Parents and politicians share the same problem: They are peppered with
questions about their past.

Did he or didn't he?

Do I care?

Once again, in our relentless search for "truth" (or at least something to
write and argue about), Texas Gov. George W. Bush is being grilled about
drug use in his past. Ever the politician, the Republican presidential
candidate is giving us all manners of answers, depending on what the
question is and who is doing the inquiring.

We now know, for instance, that he has been drug-free for 25 years. We also
know that he was a heavy drinker until a dozen years ago, but that he has
been faithful to his wife of 21 years. What's still up in the air is the
Big C question: Has he used cocaine?

Lots of people are telling him to come clean. Learn, they say, from Bill
Clinton's mistakes. Clinton ducked questions about drug use for years, only
to later tell an interviewer that he had tried marijuana while studying
abroad. And didn't inhale.

For the past few days, I've read about Bush's dilemma in the papers,
watched his anger on television, and thought: Here we go again. We've
barely recovered from sex, cigars and Monicagate. Now this.

I, for one, belong to the camp that believes private matters, while morally
reprehensible, don't belong in the public arena. I want Bush to keep his
trap shut. What's more, bombarded by the Topic That Won't Go Away, I keep
thinking about how the rest of us would fare against such a line of
questioning. We all have something in our past we are not proud of,
something we'd rather not talk about.

And we don't have to, either, until we run for public office -- or have
teenage children. Kids, like political pundits, may say the darnedest
things, but they also ask the darnedest questions. Especially when trying
to justify themselves. If you think the media is annoyingly insistent and
cruelly cutting, consider the unforgiving harshness of a critical
adolescent. In the long run, I'd rather face public humiliation than
private reprobation from my loved ones.

The funny thing about this whole did-he-or-didn't-he issue is that the
people who are asking -- and the people who are answering -- belong to the
generation that vowed 30 years ago to be open, to retaliate against
hypocrisy, to let everything hang out. Now we've come full circle to
confront our past transgressions, to be reminded that self-righteousness is
a double-edged sword that invariably slays everyone who brandishes it.

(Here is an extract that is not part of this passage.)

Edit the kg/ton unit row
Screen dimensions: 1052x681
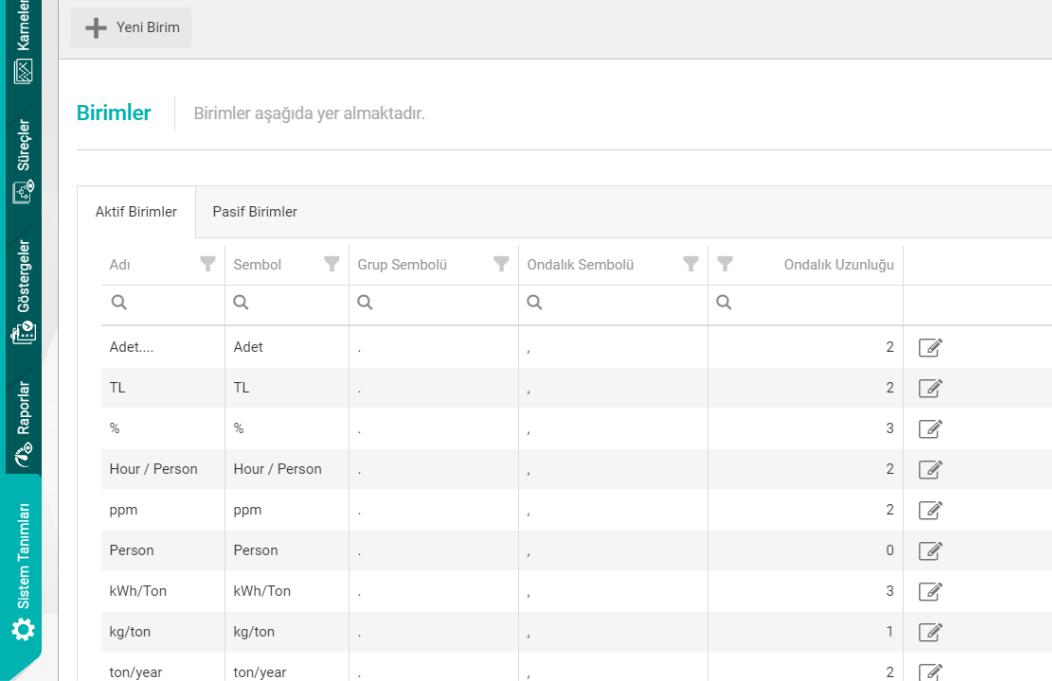coord(929,631)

Parenthood, like public office, tends to cloak us with a sudden
conservatism, the need to protect our image and a niggling worry about how
the past will haunt our future. No wonder that when the kids (or the press,
in a politician's case) ask us about our experiences with that dangerously
titillating troika of sex, drugs and alcohol, we're not sure what to say:
lie, 'fess up or tell half-truths. Yet, what and how we as parents answer
may be an object lesson for George W. Bush.

"As far as my children are concerned," a friend of two teenagers once told
me, "I'm as pure as the driven snow. What they don't know won't hurt them.
I want to remain somewhat of a role model for my daughter, and if I tell
her the truth, she's going to say to me, `Who are you to talk if you did
it?' "

On the other hand, I know someone else who believes in telling all. This is
how she shows her three children the consequences of her mistakes and how
to avoid them.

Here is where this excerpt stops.